= Exercise =
Pick up the passage about Stayskal's chest scans at Womack after its final sentence and write what comes next.

The next year, he was honorably discharged. But by 2006 he had re-enlisted, this time in the Army. He made his way into the Special Forces and was assigned in 2015 to the 1st Special Warfare Training Group (Airborne) at Fort Bragg in North Carolina.
In January 2017, he was selected to attend a combat dive school, which required a chest X-ray. He got one on Jan. 13, 2017, at Womack Army Medical Center at Fort Bragg. The results, he believed, were normal.
But one of the dive school doctors told Stayskal that — given the damage to his left lung in Iraq — he needed a more thorough evaluation of his chest. So, on Jan. 27, 2017, he underwent a CT scan at Womack.
“They said, ‘We’ll call you if there’s anything to notify you about,’” Stayskal said. “And I didn’t hear a word about it after.”
He was cleared for dive school. But soon he found he could no longer run three miles without struggling. He failed a test in which his hands and feet were tied in the water because he couldn’t seem to breathe. He was wheezing. Then, he started coughing up blood.
About five months later, he was rushed to Womack’s emergency room. Another X-ray was taken and pneumonia was raised as a possibility. He said one doctor, though, told him that he’d rechecked his CT scan from January and thought there was “something” that needed further investigation. He was told to see a pulmonologist.

= Record excerpts =

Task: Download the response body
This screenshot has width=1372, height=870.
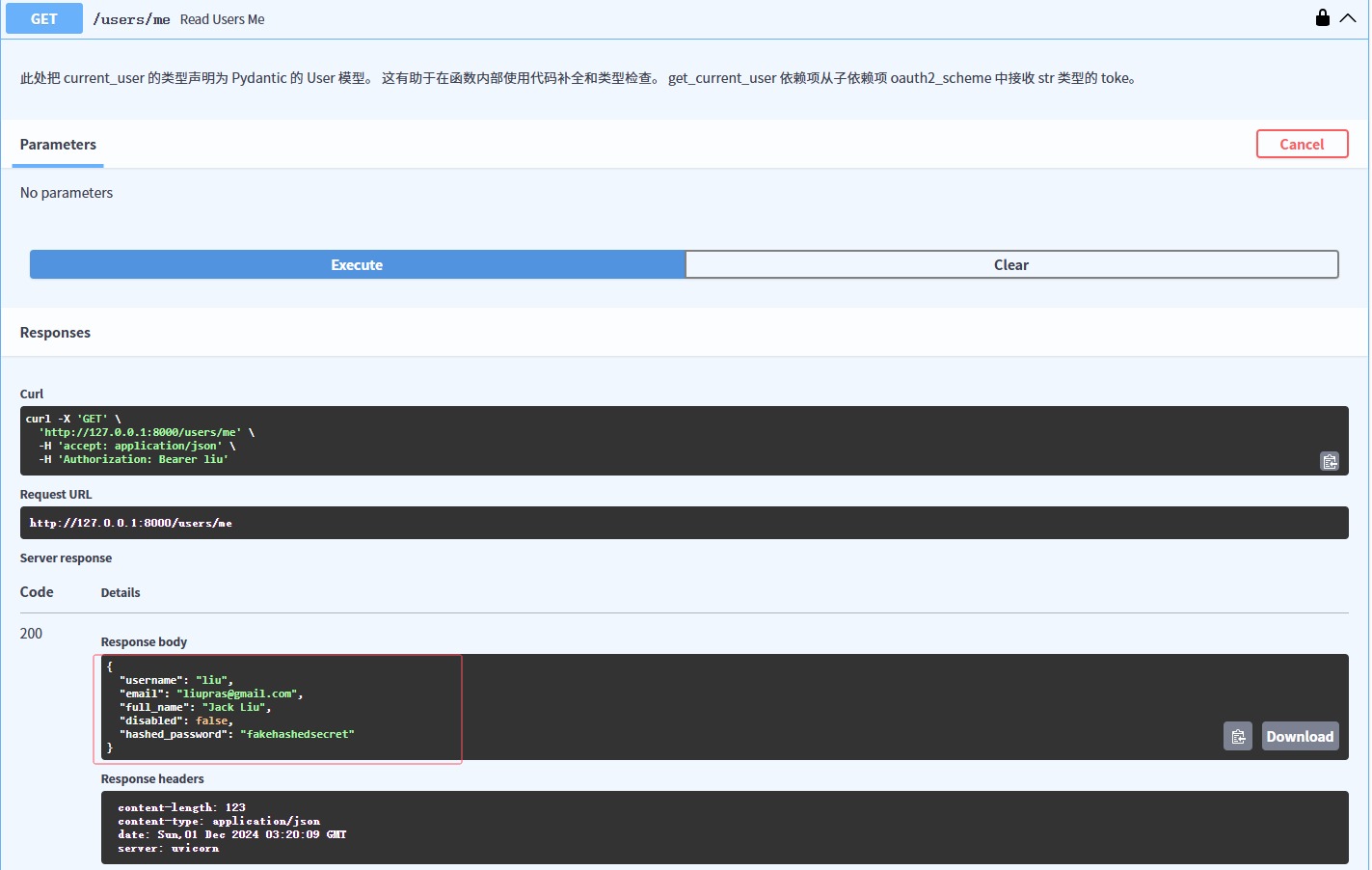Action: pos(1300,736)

---

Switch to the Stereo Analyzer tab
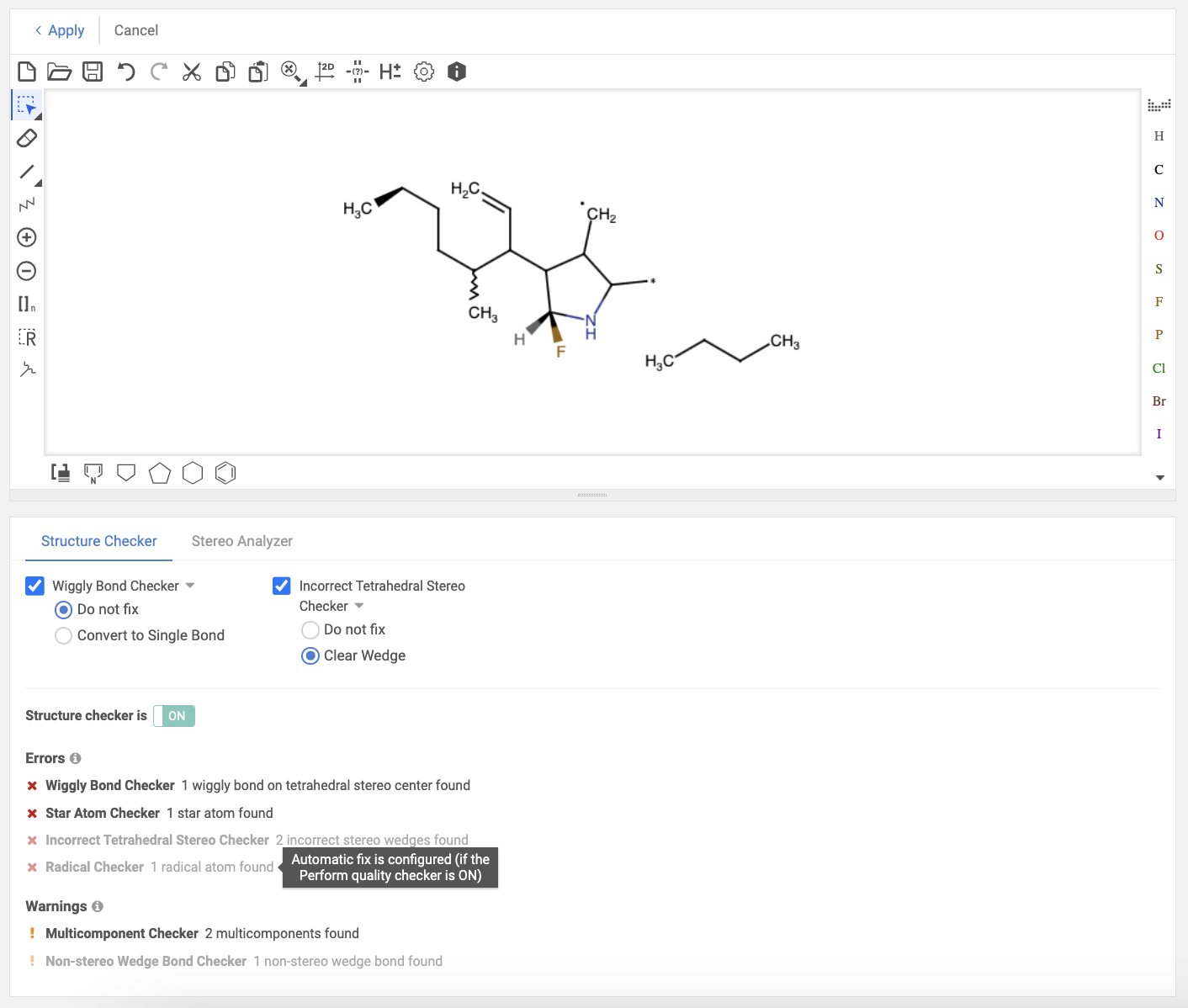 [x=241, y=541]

==

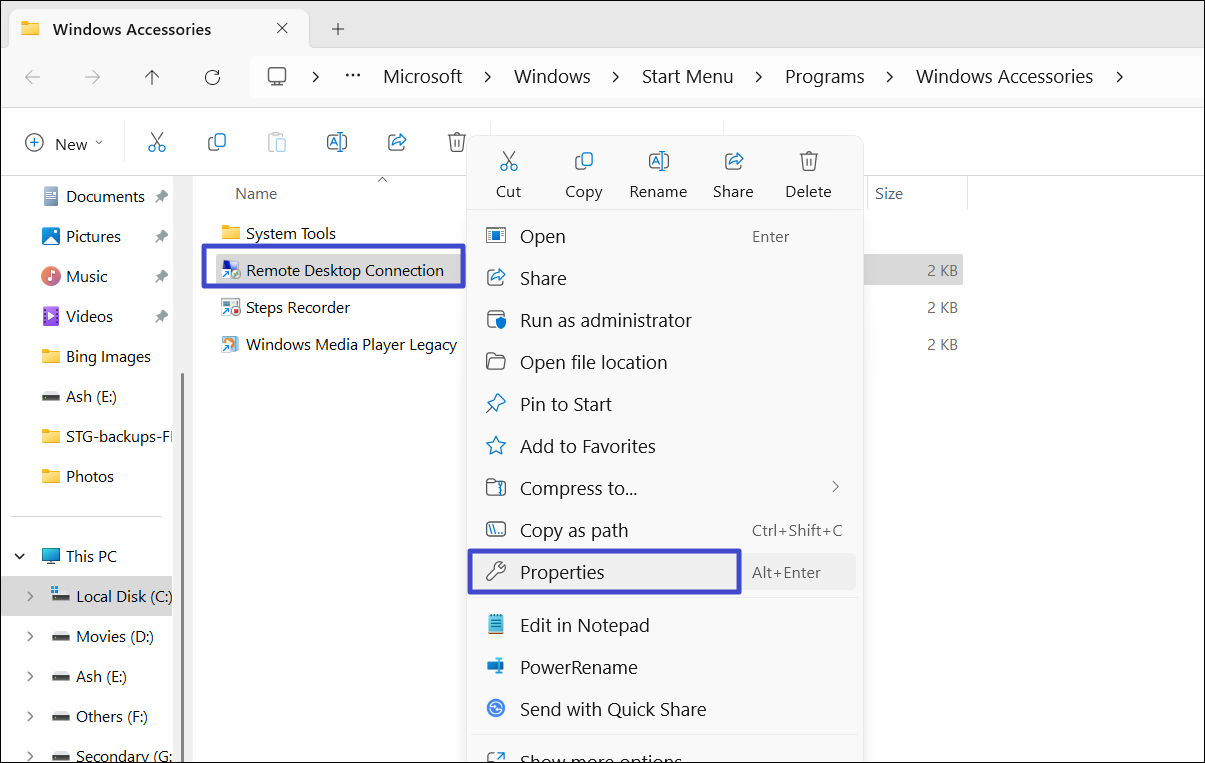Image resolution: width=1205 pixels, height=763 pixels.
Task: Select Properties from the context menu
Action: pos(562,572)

= Reply =
By June 2017, as he waited to get an appointment with a military lung doctor, he kept coughing up more blood. Perhaps, he thought, the symptoms were linked to lead levels at a base gun range. Maybe he had severe bronchitis or pneumonia.
“I felt like I was being waterboarded,” he said. “There were times I would carry a cup around because I was spitting up blood so much.”
He got permission to go to a civilian pulmonologist who could see him faster, he said. In late June of that year, he got a chest scan and a biopsy at the civilian hospital. The diagnosis: advanced lung cancer.
At one point, he said, his new civilian doctor asked him, “Why didn’t you come in earlier?”
“I said, ‘What are you talking about?’ He was like, ‘Your scan in January says you had something that points to cancer,’” Stayskal recalled. “We were like, ‘Are you kidding me?’”
Altering the ‘Feres doctrine’
So many attorneys told him he had no legal recourse. They pointed to the 1950 Supreme Court decision known as the “Feres doctrine.” When Army Lt. Rudolph Feres, a World War II veteran, died in 1947 in a barracks fire in New York, his widow sued the military for negligence.
But when her case reached the Supreme Court, she was denied. The government, the justices declared, is not liable “for injuries to servicemen where the injuries arise out of or are in the course of activity incident to service.”
The passage of the Stayskal Act was the first genuine dent in the Feres doctrine in more than seven decades.
Stayskal believed it gave him a decent shot at proving malpractice. His lawyers filed expert opinions from doctors supporting his case.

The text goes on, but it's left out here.